> Supplied records:

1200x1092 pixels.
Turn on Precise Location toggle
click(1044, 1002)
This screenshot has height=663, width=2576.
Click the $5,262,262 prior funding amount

> Required task: Convert the lines above into a Markdown table with two columns, "Row" for the row number and "Line" for the line itself, and leave out any blank lines.

> Correct output:
| Row | Line |
|---|---|
| 1 | 1200x1092 pixels. |
| 2 | Turn on Precise Location toggle |
| 3 | click(1044, 1002) |
| 4 | This screenshot has height=663, width=2576. |
| 5 | Click the $5,262,262 prior funding amount |